沈崇山懒得再跟这个歇斯底里的女人废话,他烦躁地转过身,背对着哭天抢地的母女俩,只留给她们一个冷硬的背影。
商品?人?有什么区别?
不管是那个一身反骨的亲生女儿沈秋,还是这个养了十几年的沈书然,对他来说都一样。有利用价值,就捧着;没了价值,就扔掉。
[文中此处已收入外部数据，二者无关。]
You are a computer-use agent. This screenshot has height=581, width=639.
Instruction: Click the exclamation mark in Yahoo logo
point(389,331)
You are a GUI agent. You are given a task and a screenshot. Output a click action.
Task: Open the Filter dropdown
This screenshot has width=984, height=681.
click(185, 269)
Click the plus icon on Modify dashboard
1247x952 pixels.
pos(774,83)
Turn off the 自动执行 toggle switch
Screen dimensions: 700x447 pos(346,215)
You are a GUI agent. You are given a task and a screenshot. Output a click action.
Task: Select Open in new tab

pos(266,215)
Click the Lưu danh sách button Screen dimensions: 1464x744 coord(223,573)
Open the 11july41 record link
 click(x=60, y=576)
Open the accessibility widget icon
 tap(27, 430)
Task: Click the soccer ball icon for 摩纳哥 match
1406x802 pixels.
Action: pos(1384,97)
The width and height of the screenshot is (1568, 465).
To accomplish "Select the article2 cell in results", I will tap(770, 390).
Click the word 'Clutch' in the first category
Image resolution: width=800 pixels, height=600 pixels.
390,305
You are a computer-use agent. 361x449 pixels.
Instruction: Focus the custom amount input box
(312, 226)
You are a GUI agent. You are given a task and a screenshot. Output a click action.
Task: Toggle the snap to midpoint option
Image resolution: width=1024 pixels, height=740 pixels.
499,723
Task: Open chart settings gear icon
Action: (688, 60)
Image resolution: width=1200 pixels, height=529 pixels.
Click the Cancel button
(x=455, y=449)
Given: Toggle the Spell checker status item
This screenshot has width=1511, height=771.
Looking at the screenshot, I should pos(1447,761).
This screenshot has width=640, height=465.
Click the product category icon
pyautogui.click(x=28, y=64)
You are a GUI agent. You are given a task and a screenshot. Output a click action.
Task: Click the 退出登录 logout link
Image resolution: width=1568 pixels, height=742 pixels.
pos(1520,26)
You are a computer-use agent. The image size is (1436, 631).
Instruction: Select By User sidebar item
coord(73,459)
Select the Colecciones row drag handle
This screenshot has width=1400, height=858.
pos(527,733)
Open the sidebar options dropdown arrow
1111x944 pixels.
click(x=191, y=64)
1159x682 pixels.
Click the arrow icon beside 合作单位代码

现在看来,那个跟在香江傅家家主身边的沈秋,才是他手里最有价值的王牌。
第二天清晨的阳光,驱散了沈家别墅一夜的阴霾,却照不进人心。
沈秋背着书包,不紧不慢地走进校门。
路过尖子班的教室门口时,她下意识往里扫了一眼。
沈书然的座位空着,桌上干干净净,连本书都没有。
今天是最后一次模拟考。
说是考试,其实就是走个流程,让大家提前适应一下高考的时间安排,学校硬性规定,所有报了名的学生都必须参加。
沈书然不来,意思再明显不过了——她放弃高考了。
沈秋心里莫名升起一丝说不清道不明的情绪,或许是悲悯吧。
一个曾经那么看重成绩的人,就这么放弃了读书这条出路。
但转念一想,这不都是她自己作的吗?怨得了谁?
她收回目光,没什么可怜的。
刚准备转身回自己班,身后却传来一阵急促的脚步声。
“沈秋。”
一个略带颤抖的男声从身后传来,带着几分小心翼翼的试探。
沈秋甚至不用回头,光听这声音就知道是谁——张怀彪的跟班,郑明明。
她转过身,视线平静地落在他身上,没说话,但那眼神已经足够有压迫感,清清楚楚地写着:有事快说,没事快滚。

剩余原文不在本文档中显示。